- Title card
- Also known as: Article 247
- Genre: Legal drama; Crime;
- Created by: Des Garbes-Severino
- Written by: Des Garbes-Severino; Benson Logronio; Jmee Katanyag; Brylle Tabora;
- Directed by: Jorron Lee Monroy
- Creative director: Aloy Adlawan
- Starring: Rhian Ramos; Kris Bernal;
- Theme music composer: Rina L. Mercado
- Opening theme: "Di Ba Sapat?" by Jennie Gabriel
- Country of origin: Philippines
- Original language: Tagalog
- No. of episodes: 63

Production
- Executive producer: Mavic Tagbo
- Cinematography: David Siat
- Editors: Benedict Lavastida; Rolando Dela Merced;
- Camera setup: Multiple-camera setup
- Running time: 22–28 minutes
- Production company: GMA Entertainment Group

Original release
- Network: GMA Network
- Release: March 7 – June 3, 2022

= Artikulo 247 =

2022 Philippine television drama series

Artikulo 247 ( / international title: Article 247) is a 2022 Philippine television drama legal crime series broadcast by GMA Network. Directed by Jorron Lee Monroy, it stars Rhian Ramos and Kris Bernal. It premiered on March 7, 2022, on the network's Afternoon Prime line up. The series concluded on June 3, 2022, with a total of 63 episodes.

Records supplied.
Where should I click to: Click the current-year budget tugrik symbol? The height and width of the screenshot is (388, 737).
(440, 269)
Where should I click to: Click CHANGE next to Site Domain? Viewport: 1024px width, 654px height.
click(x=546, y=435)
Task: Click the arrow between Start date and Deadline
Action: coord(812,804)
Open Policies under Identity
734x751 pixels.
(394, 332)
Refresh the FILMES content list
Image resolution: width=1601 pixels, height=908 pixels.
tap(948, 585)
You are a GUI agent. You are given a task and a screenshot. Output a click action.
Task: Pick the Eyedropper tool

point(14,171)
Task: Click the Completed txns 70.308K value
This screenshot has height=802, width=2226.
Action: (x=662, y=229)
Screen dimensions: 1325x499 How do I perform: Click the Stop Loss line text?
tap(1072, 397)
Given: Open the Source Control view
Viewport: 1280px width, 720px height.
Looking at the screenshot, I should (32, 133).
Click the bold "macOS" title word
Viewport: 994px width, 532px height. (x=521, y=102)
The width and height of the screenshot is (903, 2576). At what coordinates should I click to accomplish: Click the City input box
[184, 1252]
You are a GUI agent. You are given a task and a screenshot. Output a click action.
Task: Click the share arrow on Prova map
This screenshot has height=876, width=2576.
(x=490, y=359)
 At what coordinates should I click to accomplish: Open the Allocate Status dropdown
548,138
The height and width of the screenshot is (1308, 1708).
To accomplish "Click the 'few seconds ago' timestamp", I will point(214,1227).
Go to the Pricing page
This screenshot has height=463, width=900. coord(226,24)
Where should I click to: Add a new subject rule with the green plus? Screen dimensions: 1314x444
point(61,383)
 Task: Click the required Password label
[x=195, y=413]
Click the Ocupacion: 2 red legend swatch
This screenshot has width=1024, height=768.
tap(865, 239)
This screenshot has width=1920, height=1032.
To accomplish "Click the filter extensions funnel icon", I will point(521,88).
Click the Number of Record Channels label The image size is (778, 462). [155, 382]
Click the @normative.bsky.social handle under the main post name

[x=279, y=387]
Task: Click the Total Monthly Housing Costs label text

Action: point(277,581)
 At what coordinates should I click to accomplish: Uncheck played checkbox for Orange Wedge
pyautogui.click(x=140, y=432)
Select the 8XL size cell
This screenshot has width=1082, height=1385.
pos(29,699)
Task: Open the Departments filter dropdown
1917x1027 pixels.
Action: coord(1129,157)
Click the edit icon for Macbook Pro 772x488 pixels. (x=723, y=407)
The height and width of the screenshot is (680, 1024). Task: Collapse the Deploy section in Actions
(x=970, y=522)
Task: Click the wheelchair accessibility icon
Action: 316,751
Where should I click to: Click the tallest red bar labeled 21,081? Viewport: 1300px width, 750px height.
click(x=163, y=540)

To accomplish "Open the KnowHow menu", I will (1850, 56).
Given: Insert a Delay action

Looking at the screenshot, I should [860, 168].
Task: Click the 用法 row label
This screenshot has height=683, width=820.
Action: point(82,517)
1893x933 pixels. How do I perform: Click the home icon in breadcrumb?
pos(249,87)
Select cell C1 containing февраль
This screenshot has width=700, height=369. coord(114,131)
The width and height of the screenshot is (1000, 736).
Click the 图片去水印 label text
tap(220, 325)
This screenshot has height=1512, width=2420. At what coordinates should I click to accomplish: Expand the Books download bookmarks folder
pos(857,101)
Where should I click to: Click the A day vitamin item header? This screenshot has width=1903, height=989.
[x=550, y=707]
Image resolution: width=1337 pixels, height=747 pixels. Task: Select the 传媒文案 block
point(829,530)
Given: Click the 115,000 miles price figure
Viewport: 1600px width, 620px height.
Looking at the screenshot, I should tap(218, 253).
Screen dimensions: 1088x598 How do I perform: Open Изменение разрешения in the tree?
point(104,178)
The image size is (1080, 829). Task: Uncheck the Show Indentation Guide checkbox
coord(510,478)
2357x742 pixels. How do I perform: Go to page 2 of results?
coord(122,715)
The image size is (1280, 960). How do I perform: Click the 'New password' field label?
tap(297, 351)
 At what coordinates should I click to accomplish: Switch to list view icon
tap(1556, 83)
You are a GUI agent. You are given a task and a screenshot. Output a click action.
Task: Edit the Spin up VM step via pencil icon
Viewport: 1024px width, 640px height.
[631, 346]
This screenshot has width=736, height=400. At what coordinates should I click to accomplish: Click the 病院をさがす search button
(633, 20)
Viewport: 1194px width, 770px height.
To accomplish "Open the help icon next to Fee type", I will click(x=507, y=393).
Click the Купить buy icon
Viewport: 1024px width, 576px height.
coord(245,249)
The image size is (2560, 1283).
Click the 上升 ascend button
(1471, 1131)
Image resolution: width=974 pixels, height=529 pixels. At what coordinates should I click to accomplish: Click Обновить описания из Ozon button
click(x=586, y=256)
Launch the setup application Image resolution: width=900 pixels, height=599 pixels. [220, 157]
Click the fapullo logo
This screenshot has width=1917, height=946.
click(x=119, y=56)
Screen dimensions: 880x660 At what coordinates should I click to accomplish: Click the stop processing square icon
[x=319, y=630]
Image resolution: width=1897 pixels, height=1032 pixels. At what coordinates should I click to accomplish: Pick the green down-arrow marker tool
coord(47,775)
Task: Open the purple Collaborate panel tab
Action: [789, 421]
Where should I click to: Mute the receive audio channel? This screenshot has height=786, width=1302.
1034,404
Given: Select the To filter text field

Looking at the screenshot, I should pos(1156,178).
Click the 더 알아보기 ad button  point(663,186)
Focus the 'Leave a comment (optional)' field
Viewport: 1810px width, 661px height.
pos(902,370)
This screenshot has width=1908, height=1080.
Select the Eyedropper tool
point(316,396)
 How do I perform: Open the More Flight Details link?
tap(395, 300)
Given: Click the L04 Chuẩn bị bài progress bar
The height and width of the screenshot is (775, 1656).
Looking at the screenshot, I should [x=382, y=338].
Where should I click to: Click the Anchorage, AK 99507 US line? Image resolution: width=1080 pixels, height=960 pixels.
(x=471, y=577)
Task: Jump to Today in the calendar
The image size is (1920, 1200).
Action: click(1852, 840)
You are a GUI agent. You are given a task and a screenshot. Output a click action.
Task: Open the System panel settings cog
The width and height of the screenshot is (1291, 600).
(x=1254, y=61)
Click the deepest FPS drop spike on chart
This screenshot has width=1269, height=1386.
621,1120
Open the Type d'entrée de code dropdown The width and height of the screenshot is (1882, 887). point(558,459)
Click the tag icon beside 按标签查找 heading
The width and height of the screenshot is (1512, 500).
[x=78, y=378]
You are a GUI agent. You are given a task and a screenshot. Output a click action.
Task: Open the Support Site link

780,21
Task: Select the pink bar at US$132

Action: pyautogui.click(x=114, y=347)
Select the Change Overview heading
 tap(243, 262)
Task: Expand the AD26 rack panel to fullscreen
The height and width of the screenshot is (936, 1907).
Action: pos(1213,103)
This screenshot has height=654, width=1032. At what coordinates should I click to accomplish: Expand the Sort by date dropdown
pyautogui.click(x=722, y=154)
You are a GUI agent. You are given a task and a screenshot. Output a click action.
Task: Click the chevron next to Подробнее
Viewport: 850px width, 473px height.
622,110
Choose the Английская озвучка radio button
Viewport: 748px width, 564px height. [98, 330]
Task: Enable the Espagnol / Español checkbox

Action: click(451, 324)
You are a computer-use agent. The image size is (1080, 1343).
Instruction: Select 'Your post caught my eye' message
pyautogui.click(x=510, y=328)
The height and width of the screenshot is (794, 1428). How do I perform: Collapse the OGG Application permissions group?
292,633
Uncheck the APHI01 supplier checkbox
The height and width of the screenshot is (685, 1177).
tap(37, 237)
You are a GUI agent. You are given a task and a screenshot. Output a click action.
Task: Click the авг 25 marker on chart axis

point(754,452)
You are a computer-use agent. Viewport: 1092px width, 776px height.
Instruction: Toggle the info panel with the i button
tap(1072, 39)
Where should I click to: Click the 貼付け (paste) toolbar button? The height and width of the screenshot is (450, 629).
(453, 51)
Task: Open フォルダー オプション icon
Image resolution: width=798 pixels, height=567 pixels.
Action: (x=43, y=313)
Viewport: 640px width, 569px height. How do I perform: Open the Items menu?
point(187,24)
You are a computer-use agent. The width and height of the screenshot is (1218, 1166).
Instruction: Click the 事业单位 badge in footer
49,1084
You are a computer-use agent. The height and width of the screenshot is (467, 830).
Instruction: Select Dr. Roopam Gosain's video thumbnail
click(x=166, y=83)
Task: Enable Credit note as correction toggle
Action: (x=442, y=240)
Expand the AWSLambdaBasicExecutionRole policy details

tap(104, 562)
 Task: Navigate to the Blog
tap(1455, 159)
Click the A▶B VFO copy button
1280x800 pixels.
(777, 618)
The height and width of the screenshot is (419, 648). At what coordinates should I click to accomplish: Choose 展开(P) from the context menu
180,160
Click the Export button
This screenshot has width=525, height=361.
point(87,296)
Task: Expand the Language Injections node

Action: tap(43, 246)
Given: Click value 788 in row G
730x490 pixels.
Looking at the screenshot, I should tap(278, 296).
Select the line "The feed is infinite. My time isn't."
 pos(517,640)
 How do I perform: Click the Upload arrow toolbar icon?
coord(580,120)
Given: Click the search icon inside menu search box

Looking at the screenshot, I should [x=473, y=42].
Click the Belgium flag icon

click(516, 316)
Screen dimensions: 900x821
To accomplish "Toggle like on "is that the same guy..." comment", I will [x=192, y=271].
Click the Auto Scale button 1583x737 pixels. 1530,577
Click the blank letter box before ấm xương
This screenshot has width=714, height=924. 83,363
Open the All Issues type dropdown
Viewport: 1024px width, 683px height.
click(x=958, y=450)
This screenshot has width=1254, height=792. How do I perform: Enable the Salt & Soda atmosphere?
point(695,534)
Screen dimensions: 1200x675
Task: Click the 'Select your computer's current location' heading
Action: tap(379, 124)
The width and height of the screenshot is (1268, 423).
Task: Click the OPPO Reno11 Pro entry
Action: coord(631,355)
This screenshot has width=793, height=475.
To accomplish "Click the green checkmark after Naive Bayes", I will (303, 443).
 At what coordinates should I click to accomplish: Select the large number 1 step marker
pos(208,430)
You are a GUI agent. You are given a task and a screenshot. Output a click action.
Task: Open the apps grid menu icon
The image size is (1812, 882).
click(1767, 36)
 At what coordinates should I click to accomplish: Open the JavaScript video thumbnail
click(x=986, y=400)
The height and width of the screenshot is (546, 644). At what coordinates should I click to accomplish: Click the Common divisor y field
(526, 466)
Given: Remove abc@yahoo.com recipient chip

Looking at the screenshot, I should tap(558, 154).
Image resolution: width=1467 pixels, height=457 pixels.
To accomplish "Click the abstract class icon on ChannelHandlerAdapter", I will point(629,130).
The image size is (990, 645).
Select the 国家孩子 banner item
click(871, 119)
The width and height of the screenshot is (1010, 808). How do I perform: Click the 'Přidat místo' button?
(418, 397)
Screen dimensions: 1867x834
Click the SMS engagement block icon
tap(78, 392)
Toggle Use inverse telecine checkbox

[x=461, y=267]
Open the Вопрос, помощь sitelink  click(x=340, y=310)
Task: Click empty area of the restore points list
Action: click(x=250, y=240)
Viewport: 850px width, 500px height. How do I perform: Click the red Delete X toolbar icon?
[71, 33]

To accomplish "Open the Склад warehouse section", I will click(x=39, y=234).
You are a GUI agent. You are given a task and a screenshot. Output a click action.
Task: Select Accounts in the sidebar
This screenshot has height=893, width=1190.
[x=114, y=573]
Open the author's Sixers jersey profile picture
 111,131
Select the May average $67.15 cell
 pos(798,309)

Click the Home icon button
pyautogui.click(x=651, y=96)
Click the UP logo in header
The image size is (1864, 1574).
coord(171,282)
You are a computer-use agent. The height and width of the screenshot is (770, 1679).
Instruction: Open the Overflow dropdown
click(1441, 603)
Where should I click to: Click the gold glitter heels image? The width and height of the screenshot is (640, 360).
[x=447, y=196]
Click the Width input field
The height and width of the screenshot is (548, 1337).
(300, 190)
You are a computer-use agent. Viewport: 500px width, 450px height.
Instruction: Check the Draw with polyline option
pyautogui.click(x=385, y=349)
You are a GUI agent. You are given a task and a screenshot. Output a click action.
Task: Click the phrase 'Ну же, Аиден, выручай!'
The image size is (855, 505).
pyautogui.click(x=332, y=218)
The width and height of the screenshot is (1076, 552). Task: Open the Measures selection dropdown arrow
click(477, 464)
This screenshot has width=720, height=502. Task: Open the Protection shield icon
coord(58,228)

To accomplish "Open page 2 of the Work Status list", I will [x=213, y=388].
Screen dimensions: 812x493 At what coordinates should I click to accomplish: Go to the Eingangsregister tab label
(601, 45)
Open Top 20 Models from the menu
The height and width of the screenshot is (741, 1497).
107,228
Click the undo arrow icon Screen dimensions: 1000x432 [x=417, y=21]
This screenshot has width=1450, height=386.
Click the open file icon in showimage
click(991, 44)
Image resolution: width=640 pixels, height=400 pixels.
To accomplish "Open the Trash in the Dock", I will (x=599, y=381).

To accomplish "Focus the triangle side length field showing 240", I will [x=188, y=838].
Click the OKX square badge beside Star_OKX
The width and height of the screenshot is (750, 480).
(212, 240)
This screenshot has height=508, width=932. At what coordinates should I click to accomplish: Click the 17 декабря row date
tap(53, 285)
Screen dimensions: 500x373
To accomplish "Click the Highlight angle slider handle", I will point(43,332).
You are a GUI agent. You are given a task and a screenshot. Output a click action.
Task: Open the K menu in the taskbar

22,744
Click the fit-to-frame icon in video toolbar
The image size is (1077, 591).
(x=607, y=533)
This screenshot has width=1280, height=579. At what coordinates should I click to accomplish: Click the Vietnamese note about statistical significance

What this exercise asks.
1. In the Artikulo 247 entry, could you quote the passage from "Artikulo 247 ( /" to "of 63 episodes."?
2. According to the Artikulo 247 entry, why is the series also called "Article 247"? Answer in one to three sentences.
3. Which writers does the Artikulo 247 entry credit?

Answers to the exercises.
1.
Artikulo 247 ( / international title: Article 247) is a 2022 Philippine television drama legal crime series broadcast by GMA Network. Directed by Jorron Lee Monroy, it stars Rhian Ramos and Kris Bernal. It premiered on March 7, 2022, on the network's Afternoon Prime line up. The series concluded on June 3, 2022, with a total of 63 episodes.

2. "Article 247" is the series' international title. That is why the entry lists it as another name for Artikulo 247.

3.
- Des Garbes-Severino
- Benson Logronio
- Jmee Katanyag
- Brylle Tabora